Friday, March 16, 2012

Scents & Sensibility

Last week, Ian and I racked up some serious mileage on my parents’ Honda Element.  They let us borrow their fuel-efficient car for our big March road trip, which went like this:  Indy (home) to Chicago (interview) to Little Rock (pit stop) to Austin (wedding), and then we did all 1,200 miles in reverse.  Epic.  A few minutes after checking into our charming B&B in Texas, we found out that (home) is actually going to change to where (interview) took place: Ian got the Chicago job!  So, apart from cutting a rug and drinking lots of Dr. Pepper (created in Texas), we spent the wedding mostly confusing the party guests with our inordinately long answer to the standard introductory question So, where are you from?:  “Well, we lived in Chicago, but we’ve been living in Indianapolis for a year, and now we’re moving back to Chicago.”  I hope our blabbering came off as excitement because, as much as we love being in Indiana and close to my family, we’ve had trouble escaping the feeling the Chicago just feels like home.  But more on that later...

After a week away from Indy, our suitcase had become a clothing battleground, with the forces of Clean fighting for space against the forces of Dirty. I packed one medium-size suitcase for the two of us, and by Monday, Dirty had won.  The clean clothes, neatly rolled into squat tubes, hid under blow dryers and belts while the dirty clothes sloppily squished their way into the nooks of the suitcase.  In a true travel triumph, suitcase had turned into hamper, with the worn undergarments purposefully segregated to the front zippered pocked.

You might think that I would have been bothered by the dirty clothes mixing with the clean ones in my suitcase.  But it didn't bother me at all.  Rather, just like I’ve noticed when I dump the hamper into the washing machine every week, I don’t mind the smell of my husband’s lightly worn undershirts and button-downs.  Actually, I kind of like it.  And before you go accusing me of spending too much time in France, I’ve got science on my side: scent is a pretty powerful biological force.

- Exercises to complete:
- A) In the blog post above, rewrite the paragraph beginning "After a week away from Indy" in two or three sentences, keeping its main facts.
- B) According to the blog post above, in which city did Ian get a job?
- C) Continue the blog post above from its final sentence.

- Records:
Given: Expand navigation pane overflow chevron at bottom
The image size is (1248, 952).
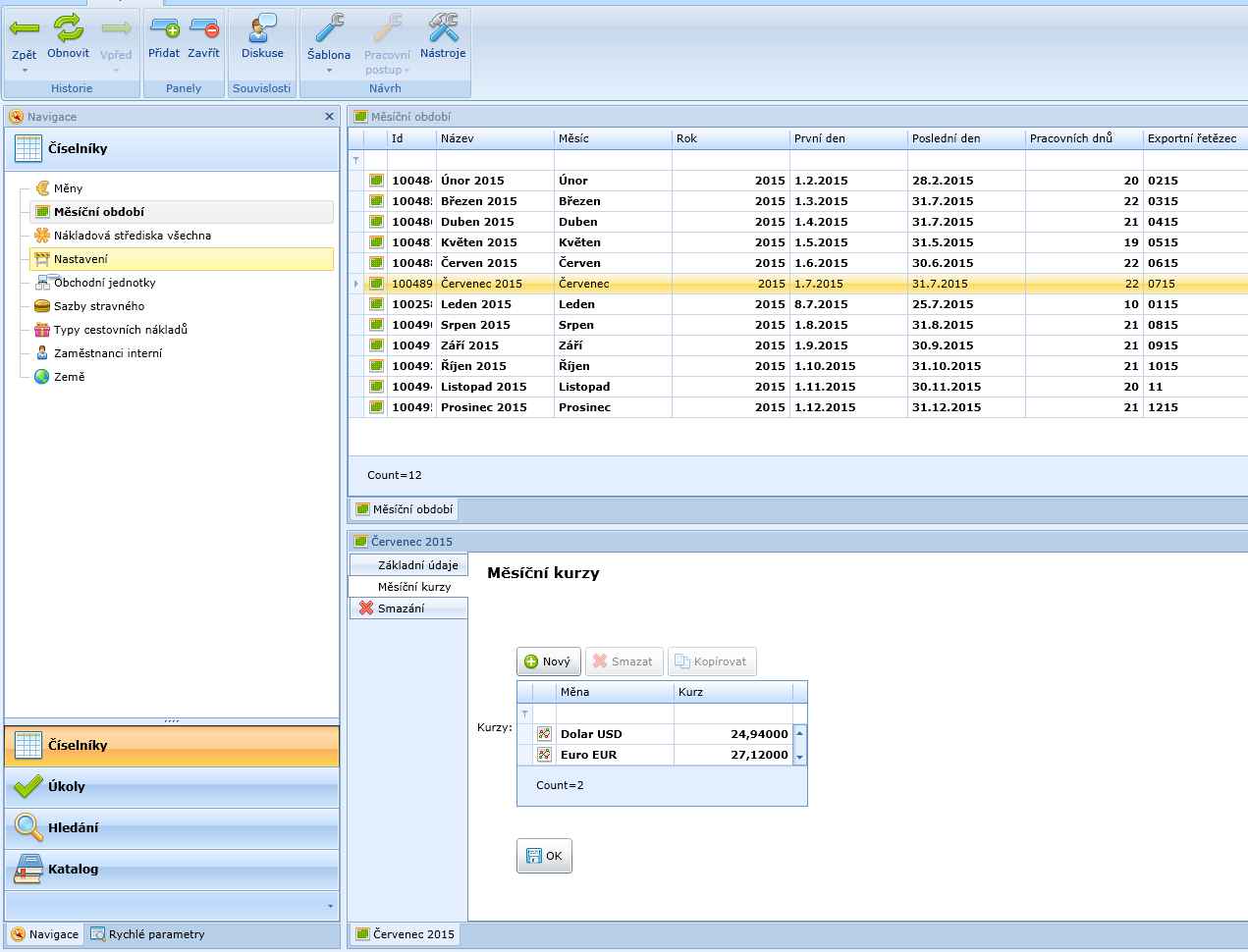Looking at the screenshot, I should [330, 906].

...

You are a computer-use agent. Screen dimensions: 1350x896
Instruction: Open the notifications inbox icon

- Responses:
- A) After a week away, the single medium-size suitcase packed for two had turned into a hamper, with dirty clothes winning out over clean ones by Monday. The clean clothes, rolled into tubes, were buried under blow dryers and belts while the dirty ones filled the nooks. Worn undergarments were kept separate in the front zippered pocket.

- B) Chicago.

- C)
It turns out that I like the smell of my husband’s dirty laundry because scent and romance are intimately linked.  And the reason I find his scent more attractive than others is because, of all things, our immune systems, as summed up in this Psychology Today article:

Our immune systems are coded for by a cluster of genes called the major histocompatibilty complex (MHC), and everyone, except if you have an identical twin, has a unique set of MHC genes. Your unique string of MHC genes are the genotype for your immune system, and your phenotype, the external manifestation of the genes for your immune system, is your body-odor! And your odorprint is as unique as your fingerprint.
In the now famous "T-shirt" experiments it was shown that specific women chose as most sexy and pleasant smelling T-shirts belonging to men who had immune systems that were different from their own. Because we all possess different MHC genes (and body-odor), for every woman a different set of men will be delicious smelling and others won't be. There's no Brad Pitt of body odor! A woman's nose not only responds to a man's body-odor in terms of his biological suitability, women actually find how a man smells to be the most important factor in their sexual attraction.
Takeaway: always let your spouse buy your perfume or cologne.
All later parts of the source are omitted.